Along with IMC member Danielle Chynoweth, I presented a workshop on producing radio news for Free Speech Radio News (FSRN), a grassroots independent half-hour newscast available online and syndicated to over 100 stations worldwide. Please see the attachment for the training guide I wrote (geared towards Audacity, though any audio editor is appropriate). Anyone can pitch a story, headline, or feature to FSRN, and once you produce the content, FSRN pays you and includes your piece in one of its daily newscasts. I strongly recommend that other VISTAs encourage members, customers, and trainers in your organization(s) to learn and participate in FSRN as a resource for citizen journalism, media reform, smearing the digital divide, and earning income for a job well done.

I also participated in a roundtable discussion on social media presented at the University of Illinois by Chicago's Community Media Workshop (CMW), a group devoted to training news producers and journalists, and strengthening ties between media and populations in Chicago and the midwest. I recommend CMW as a useful resource to anyone working in these geographic areas. They inspired me to create a Twitter account for the IMC - simple, but necessary.

Spring was productive in even more ways at the IMC, and I organized three volunteer workdays - one for the Shows/Booking group to troubleshoot, repair, and re-organize the PA, mixer, stage, and cables; one for WRFU 104.5FM to produce new station IDs and clean and paint the studio; and another for just plain spring cleaning of the building.
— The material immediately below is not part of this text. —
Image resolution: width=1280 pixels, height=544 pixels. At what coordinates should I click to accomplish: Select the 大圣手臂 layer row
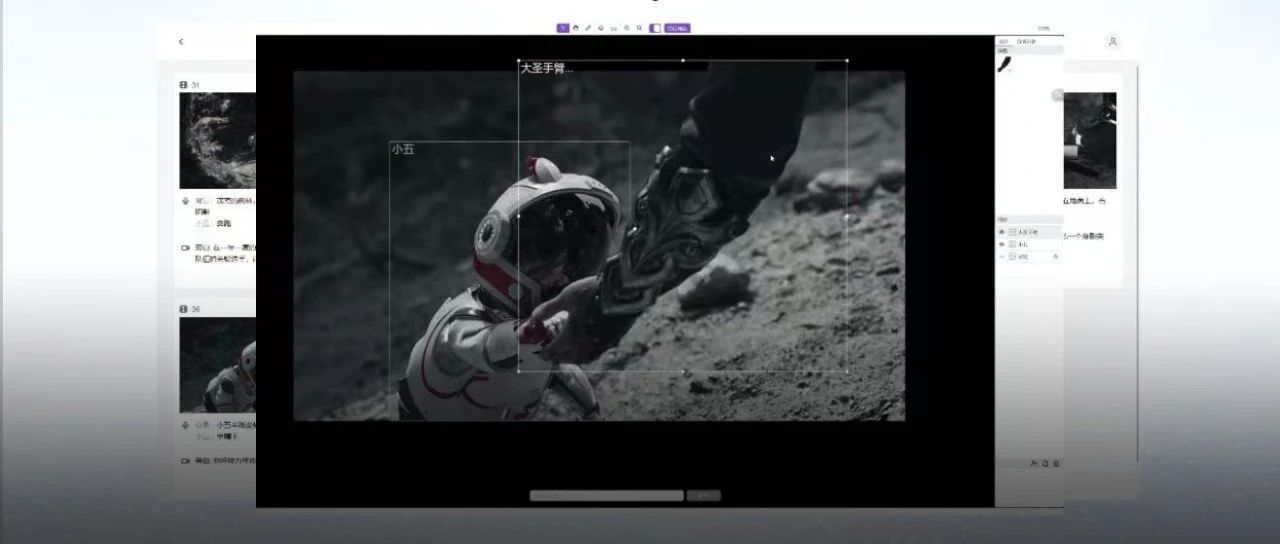[1029, 232]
Along with volunteers in the Librarians and Tech working groups, Nicole and members of the Community Connections group, I setup a staffing desk with a computer workstation, IMC merchandise tables, and staff storage space in the entry to the main space of our building.

For the Production group, I offered three more workshops on video editing, wrote Terms of Use and Borrowing for our production room and public equipment, and upgraded one of our video workstations with funds we raised during the Film Festival. Finally, following Nicole's hard work to obtain summer youth (ages 14-24) positions at the IMC through the Champaign Consortium, I defined one of the positions, a WRFU Audio Trainer and Archivist, who will join us soon to produce regular on-air content, update our public affairs automation, train members on live and studio broadcast, and archive our existing audio materials.

And then there was all the planning for another major fundraiser, the IMC Fest... (see next month)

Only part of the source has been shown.